> _Registros de entrada_:

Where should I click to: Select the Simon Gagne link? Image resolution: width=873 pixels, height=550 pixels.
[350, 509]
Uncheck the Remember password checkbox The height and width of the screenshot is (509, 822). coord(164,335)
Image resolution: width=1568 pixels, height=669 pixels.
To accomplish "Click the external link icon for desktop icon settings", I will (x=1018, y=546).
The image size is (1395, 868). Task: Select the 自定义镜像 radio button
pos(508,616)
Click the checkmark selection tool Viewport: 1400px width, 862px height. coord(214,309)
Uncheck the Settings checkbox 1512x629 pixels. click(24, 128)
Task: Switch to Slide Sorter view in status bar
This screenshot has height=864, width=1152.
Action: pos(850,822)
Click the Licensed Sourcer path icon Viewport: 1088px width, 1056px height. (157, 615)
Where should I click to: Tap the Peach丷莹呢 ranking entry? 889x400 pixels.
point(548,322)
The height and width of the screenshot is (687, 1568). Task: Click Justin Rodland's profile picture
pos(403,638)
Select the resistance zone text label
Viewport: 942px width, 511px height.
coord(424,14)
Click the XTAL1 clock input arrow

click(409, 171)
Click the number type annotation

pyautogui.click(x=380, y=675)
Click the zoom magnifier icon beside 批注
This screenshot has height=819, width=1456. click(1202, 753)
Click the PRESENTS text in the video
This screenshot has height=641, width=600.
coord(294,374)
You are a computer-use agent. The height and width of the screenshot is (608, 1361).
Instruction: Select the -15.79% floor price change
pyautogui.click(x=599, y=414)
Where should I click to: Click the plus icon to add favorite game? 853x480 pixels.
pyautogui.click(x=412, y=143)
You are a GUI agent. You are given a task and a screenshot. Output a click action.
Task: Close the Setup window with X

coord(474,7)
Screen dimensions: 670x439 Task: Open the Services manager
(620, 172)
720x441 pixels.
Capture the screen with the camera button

> _O que se espera_:
Altere os registros acima trocando "checkbox" por "toggle" e reproduza-os com todo o restante inalterado.

> _Resposta_:
Where should I click to: Select the Simon Gagne link? Image resolution: width=873 pixels, height=550 pixels.
[350, 509]
Uncheck the Remember password toggle The height and width of the screenshot is (509, 822). coord(164,335)
Image resolution: width=1568 pixels, height=669 pixels.
To accomplish "Click the external link icon for desktop icon settings", I will (x=1018, y=546).
The image size is (1395, 868). Task: Select the 自定义镜像 radio button
pos(508,616)
Click the checkmark selection tool Viewport: 1400px width, 862px height. coord(214,309)
Uncheck the Settings toggle 1512x629 pixels. click(24, 128)
Task: Switch to Slide Sorter view in status bar
This screenshot has height=864, width=1152.
Action: pos(850,822)
Click the Licensed Sourcer path icon Viewport: 1088px width, 1056px height. (157, 615)
Where should I click to: Tap the Peach丷莹呢 ranking entry? 889x400 pixels.
point(548,322)
The height and width of the screenshot is (687, 1568). Task: Click Justin Rodland's profile picture
pos(403,638)
Select the resistance zone text label
Viewport: 942px width, 511px height.
coord(424,14)
Click the XTAL1 clock input arrow

click(409, 171)
Click the number type annotation

pyautogui.click(x=380, y=675)
Click the zoom magnifier icon beside 批注
This screenshot has height=819, width=1456. click(1202, 753)
Click the PRESENTS text in the video
This screenshot has height=641, width=600.
coord(294,374)
You are a computer-use agent. The height and width of the screenshot is (608, 1361).
Instruction: Select the -15.79% floor price change
pyautogui.click(x=599, y=414)
Where should I click to: Click the plus icon to add favorite game? 853x480 pixels.
pyautogui.click(x=412, y=143)
You are a GUI agent. You are given a task and a screenshot. Output a click action.
Task: Close the Setup window with X

coord(474,7)
Screen dimensions: 670x439 Task: Open the Services manager
(620, 172)
720x441 pixels.
Capture the screen with the camera button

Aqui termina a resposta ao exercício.